Rocks and Claude.

Tips
Tools
My take on organizing my workday. Let the machines do it!
Author

Jon

Published

August 31, 2025

The problem

I’ve spent years searching for a note-taking solution that met my needs and just feels right. Yes, it is a vague feeling. I won’t go into all my criteria nor all the different solutions I’ve tried. I picked Obsidian.md Notes.

Now enter the real problem, how do I organize it all? Not just organizing of the notes, but of the content. My tasks become just bullets scattered throughout my notes. I know.. I’ll let the machines do it.

The Solution



While saying it’s AI would be appropriate, it’s not the complete solution. As per my usual, I’m not going to go into great detail, but you should get the idea. There’s some thought you need to put into it, but Skynet helps

Kick Rocks

If you aren’t familiar with Obsidian, you should hit the link up there and check it out. TLDR ~ It’s all based on markdown documents and an engine to render the markdown. Being all text files makes it easier for our good buddy Claude to do it’s thang.

I use the core Daily notes and Templates extensions, and also tasks and templater community extensions. I set up a daily note template that is very regimented. Bonus - ask Claude to help setup the template

Here is my example

---
date: {{date:YYYY-MM-DD}}
tags: [work, daily]
---
# {{date:dddd, MMMM D, YYYY}}

## What I need to do Today

> [!info] Previous Tasks
>```tasks
> not done
> created before today
>```

## What I did Today
```tasks
done on today
```
### Issues Verified

## Meetings

## Misc Notes

The Previous Tasks uses the tasks extension to pull in things I didn’t finish to the top. And I have separate files for each meeting, but this gives me a place to quickly take notes, then add them to the meeting note later.

Then comes the weekly roundup. Again a template.. and I again suggest letting the machines draft something that is most efficient for it. This is also a template only used by the ai agent (I’ll get to that later).

---
date:
  "{ date:YYYY-MM-DD }": 
week:
  "{ date:YYYY-'W'ww }": 
tags:
  - summary
  - weekly
---
# Weekly Task Summary: {{date:MMMM D, YYYY}} - {{date+7d:MMMM D, YYYY}}

## Completed Tasks

### {{date:dddd, MMMM D}}
- 

### {{date+1d:dddd, MMMM D}}
- 

### {{date+2d:dddd, MMMM D}}
- 

### {{date+3d:dddd, MMMM D}}
- 

### {{date+4d:dddd, MMMM D}}
- 

## Key Accomplishments
- 

## Issues Verified
- 

## PRs/Contributions
- 

## Notes for Next Week
- 

I like having each day explained, and then some summaries.

Now the Magic happens

Before unleashing the beast, you need to give it guardrails.

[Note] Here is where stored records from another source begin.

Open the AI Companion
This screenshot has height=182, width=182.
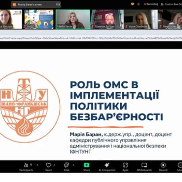coord(107,167)
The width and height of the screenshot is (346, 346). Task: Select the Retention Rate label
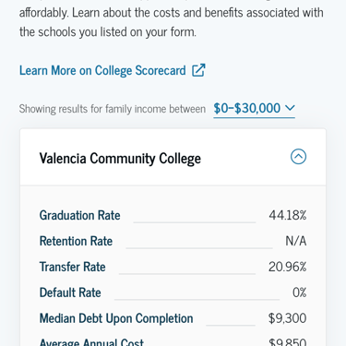[x=76, y=241]
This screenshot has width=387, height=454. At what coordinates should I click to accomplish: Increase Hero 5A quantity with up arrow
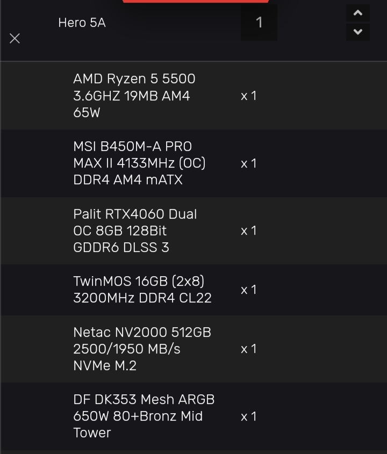[358, 13]
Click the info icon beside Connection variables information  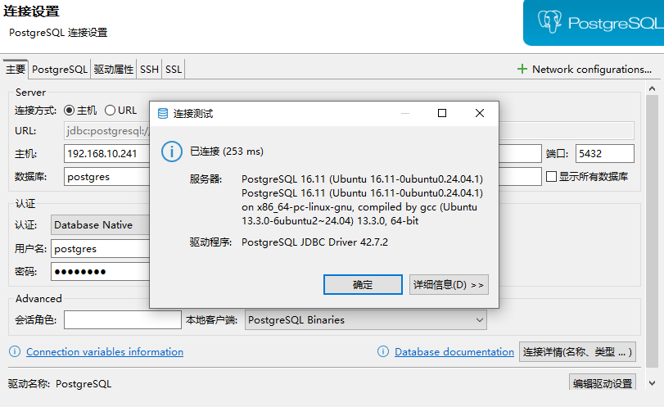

You’ll notice a theme at this point.. ask Claude to create the CLAUDE.md file to use as instructions. Be nice and descriptive about what you want it summarize and how. I’m not posting all of mine here, but here is the section telling it how to find completed work:

## Task Summary Generation

When you need to look for completed and uncompleted tasks:

1. Look for completed tasks in these locations:
   - Daily Notes folder
   - Any project-specific files in the `Projects` folder.
   - Action items in meeting notes (found in the `Meetings` folder)

2. Count the following as completed tasks:
   - Markdown checkboxes with `- [x]` format
   - Items listed under "What I've done" or "Completed" sections
   - There may be duplicates, those should only be counted once.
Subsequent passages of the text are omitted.